Trinidad B, Vive lo que sí entiendas – Juan Carlos de la Riva

No me acuerdo de quién es la cita. Pero sí recuerdo bien cuándo me la dijeron: fue en un retiro espiritual a los que tuve la suerte de ser invitado por el colegio mientras hacía el bachillerato. La frase decía «Vive lo que entiendas del Evangelio»

Esa frase desmontó un prejuicio que yo tenía para la fe: lo quería entender todo. Cuando pensaba en estos temas religiosos, aparecían miles de dudas y argumentos que oscurecían mi experiencia de fe. Pero esta frase llegó en el momento justo. Déjate de argumentos y racionalidades:¿ entiendes el perdón? ¡pues vívelo!, ¿entiendes el amor? ¡pues vívelo! Y así, así de sencillamente, se me empezó a disipar la nube que para mí era Dios. Si Dios es amor, y el amor más o menos lo entiendo… pues probemos a Dios.

Además se me abría ante mí una verdad diferente, no racional, que consistía precisamente en probar y comprobar, en experimentar a Dios. Se trataba de entrar en un misterio para comprenderlo desde dentro. Efectivamente los misterios se comprenden desde dentro, viviéndolos. Y Dios es misterio. En la fiesta de la Trinidad hablamos de Dios como un misterio. Ojo, misterio, no truco ni enigma.

Los trucos se explican desde fuera, con una cámara oculta que te descubre el Making off del truco. Pero Dios no es un truco.

Los enigmas no se explican nunca, quedan ahí con su poder de atracción despertando la curiosidad: ¿habrán hecho los extraterrestres las pirámides? ¿Había una maldición en la tumba de Tutankamón? Y ahí quedan, sin resolver.

Dios no quiere quedar ahí, sin resolverse. Dios quiere ser experimentado. Dios quiere que entres en él a vivir como él.

Me atrevo a ponerlo aún más atrevidamente: Dios quiere también entrar en el misterio que eres tú, y experimentarse como Dios, pero dentro de ti, con su Espíritu en tu ser.
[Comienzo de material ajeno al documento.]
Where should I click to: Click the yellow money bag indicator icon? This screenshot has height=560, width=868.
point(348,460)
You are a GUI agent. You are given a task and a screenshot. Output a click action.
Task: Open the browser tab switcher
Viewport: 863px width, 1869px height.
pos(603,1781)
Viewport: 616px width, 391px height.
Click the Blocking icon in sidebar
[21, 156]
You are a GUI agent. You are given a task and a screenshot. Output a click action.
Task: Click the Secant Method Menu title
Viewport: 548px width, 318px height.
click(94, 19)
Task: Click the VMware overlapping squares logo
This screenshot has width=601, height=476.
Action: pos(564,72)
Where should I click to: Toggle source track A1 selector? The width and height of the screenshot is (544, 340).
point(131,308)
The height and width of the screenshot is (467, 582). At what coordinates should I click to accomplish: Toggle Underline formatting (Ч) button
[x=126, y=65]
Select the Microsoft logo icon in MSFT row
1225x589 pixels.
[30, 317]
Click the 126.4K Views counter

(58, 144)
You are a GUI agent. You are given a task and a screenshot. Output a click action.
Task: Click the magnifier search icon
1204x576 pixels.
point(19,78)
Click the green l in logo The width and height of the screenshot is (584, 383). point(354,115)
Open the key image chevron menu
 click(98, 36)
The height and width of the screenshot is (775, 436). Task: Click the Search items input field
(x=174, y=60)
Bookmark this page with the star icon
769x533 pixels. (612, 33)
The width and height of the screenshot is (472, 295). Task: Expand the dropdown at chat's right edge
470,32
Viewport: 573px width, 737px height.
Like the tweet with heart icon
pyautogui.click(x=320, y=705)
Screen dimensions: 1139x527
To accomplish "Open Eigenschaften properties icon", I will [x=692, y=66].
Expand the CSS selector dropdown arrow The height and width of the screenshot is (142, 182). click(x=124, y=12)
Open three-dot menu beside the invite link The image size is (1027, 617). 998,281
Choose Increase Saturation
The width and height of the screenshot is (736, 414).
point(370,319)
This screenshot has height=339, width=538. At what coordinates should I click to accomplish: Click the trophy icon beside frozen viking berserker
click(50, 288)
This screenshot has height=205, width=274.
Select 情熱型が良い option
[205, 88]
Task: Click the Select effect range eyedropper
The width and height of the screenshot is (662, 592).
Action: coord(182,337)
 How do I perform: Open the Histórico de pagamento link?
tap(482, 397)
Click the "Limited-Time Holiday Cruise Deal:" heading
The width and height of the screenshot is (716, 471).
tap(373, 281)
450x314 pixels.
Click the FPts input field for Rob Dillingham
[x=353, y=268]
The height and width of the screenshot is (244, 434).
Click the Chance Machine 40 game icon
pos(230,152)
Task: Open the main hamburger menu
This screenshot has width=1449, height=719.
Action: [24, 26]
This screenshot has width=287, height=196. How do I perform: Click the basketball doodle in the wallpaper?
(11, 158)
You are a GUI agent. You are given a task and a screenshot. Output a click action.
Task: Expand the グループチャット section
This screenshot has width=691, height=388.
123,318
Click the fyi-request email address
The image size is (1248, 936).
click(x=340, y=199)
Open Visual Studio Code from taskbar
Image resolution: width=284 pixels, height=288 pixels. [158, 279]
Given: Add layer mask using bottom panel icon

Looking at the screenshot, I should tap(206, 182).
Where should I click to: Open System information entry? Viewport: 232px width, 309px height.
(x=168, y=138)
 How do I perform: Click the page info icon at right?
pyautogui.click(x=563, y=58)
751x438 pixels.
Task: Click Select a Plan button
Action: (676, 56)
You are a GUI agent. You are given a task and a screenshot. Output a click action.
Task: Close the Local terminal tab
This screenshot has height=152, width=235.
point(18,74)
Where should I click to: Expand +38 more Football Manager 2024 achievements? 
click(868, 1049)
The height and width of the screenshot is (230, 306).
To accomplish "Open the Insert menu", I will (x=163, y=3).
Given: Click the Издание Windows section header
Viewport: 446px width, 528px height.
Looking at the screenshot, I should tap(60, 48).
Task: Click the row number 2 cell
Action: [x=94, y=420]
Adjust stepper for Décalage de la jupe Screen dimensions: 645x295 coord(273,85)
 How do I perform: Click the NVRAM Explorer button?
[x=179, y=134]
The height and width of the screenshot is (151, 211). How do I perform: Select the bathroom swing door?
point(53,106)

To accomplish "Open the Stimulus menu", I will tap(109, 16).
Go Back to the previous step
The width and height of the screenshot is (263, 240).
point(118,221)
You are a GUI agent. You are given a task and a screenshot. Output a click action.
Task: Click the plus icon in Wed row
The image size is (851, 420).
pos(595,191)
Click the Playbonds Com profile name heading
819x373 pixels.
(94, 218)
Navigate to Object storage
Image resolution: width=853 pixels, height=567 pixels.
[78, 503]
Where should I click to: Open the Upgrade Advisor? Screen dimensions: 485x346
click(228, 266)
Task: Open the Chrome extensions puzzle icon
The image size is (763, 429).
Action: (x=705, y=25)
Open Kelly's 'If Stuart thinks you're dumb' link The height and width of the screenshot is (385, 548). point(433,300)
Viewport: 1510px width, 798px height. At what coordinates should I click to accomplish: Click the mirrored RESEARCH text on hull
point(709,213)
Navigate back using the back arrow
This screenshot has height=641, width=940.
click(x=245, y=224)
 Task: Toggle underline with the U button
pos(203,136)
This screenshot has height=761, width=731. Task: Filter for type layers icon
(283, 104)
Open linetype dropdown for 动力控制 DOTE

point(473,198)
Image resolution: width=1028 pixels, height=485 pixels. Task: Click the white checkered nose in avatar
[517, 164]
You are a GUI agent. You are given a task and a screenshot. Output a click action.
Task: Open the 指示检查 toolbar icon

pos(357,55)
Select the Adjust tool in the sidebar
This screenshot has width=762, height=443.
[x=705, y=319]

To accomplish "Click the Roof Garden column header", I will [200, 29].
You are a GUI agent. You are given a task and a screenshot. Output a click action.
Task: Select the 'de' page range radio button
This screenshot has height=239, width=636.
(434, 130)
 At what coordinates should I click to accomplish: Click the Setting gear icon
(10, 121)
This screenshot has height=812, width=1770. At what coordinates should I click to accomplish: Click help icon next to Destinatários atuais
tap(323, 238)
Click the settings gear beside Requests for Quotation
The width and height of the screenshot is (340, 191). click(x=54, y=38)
Y así, Dios va a vivir una gran aventura desde ti, contigo, para que tú también descubras el misterio que eres para tí mismo. Sí, tú, que tantas veces te preguntas ¿quién soy? a lo mejor lo descubres más fácilmente si sientes que el Espíritu está dentro de ti, para revelarte que tú, también, igual que Dios, eres amor.

En aquel tiempo los once discípulos se fueron a Galilea, al monte que Jesús les había indicado. Al verlo, ellos se postraron, pero algunos vacilaban. Acercándose a ellos, Jesús les dijo: “Se me ha dado pleno poder en el cielo y en la tierra. Id y haced discípulos de todos los pueblos, bautizándolos en el nombre del Padre y del Hijo y del Espíritu Santo; y enseñándoles a guardar todo lo que os he mandado. Y sabed que yo estoy con vosotros todos los días, hasta el fin del mundo”.